Thanks to support from Energy4All, and financing from ethical investment company Thrive Renewables, three renewable energy co-operatives — Energy Prospects, High Winds and Baywind — were able to purchase the wind farm. It is now 100 per cent community owned.
The three turbines at Mean Moor are adjacent to the original Baywind project and the first community-owned wind farm established in 1996.
Rod Blunden, chairman of Energy Prospects Co-operative, said: “We are overwhelmed with the response we have received from both Energy Prospects members and the wider renewable energy community. It is fantastic that we have been able to bring a commercially-owned wind farm into the community-owned sector."
The purchase demonstrates the ability of the community sector to operate in the commercial world and reflects the appetite for greater community ownership of renewable energy as an end in itself, especially important as the challenges for developing new onshore renewable electricity projects continue to grow.

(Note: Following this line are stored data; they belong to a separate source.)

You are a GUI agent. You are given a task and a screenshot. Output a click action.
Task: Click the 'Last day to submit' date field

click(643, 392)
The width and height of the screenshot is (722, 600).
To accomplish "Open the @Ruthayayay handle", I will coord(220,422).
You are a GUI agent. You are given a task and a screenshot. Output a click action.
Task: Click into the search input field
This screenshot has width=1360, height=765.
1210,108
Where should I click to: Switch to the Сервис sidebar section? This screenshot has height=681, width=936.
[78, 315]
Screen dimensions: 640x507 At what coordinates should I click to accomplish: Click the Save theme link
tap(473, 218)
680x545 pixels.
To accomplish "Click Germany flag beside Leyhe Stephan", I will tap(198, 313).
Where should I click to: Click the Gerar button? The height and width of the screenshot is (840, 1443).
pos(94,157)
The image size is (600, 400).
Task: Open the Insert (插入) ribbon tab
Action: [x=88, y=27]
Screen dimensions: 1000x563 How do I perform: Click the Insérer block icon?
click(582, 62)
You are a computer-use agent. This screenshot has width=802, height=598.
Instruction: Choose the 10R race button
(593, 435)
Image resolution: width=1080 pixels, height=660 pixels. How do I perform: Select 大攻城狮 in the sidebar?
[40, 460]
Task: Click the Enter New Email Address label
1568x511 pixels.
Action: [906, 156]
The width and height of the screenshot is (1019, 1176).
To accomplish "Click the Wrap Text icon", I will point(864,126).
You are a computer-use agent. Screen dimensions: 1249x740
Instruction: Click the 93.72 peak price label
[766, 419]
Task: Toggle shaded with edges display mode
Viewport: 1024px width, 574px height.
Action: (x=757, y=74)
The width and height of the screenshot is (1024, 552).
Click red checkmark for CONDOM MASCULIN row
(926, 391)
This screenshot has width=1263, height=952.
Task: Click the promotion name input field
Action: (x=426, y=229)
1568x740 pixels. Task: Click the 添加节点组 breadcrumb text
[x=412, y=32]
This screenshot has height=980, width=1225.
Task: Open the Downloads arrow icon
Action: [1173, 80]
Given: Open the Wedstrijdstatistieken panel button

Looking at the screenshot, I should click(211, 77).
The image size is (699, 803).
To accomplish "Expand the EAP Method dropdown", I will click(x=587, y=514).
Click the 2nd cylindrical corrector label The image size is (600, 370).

Matthew Clayton, managing director of Thrive Renewables, said: “We co-invested with Baywind over 20 years ago and are delighted to continue this legacy by facilitating the next generation of community owners.
"We are thrilled to have helped plug a funding gap and to have contributed to the local ownership of Mean Moor wind farm.
"Thrive Renewables exists to provide individuals with a rewarding relationship with renewable energy. Our 6,300 investors are motivated by changing the UK's energy system, both in terms of cleaning it up, and how it is owned, providing direct access to the value of renewable energy."
More than 400 individuals invested in the scheme. The minimum investment was £500 with the maximum capped at £50,000.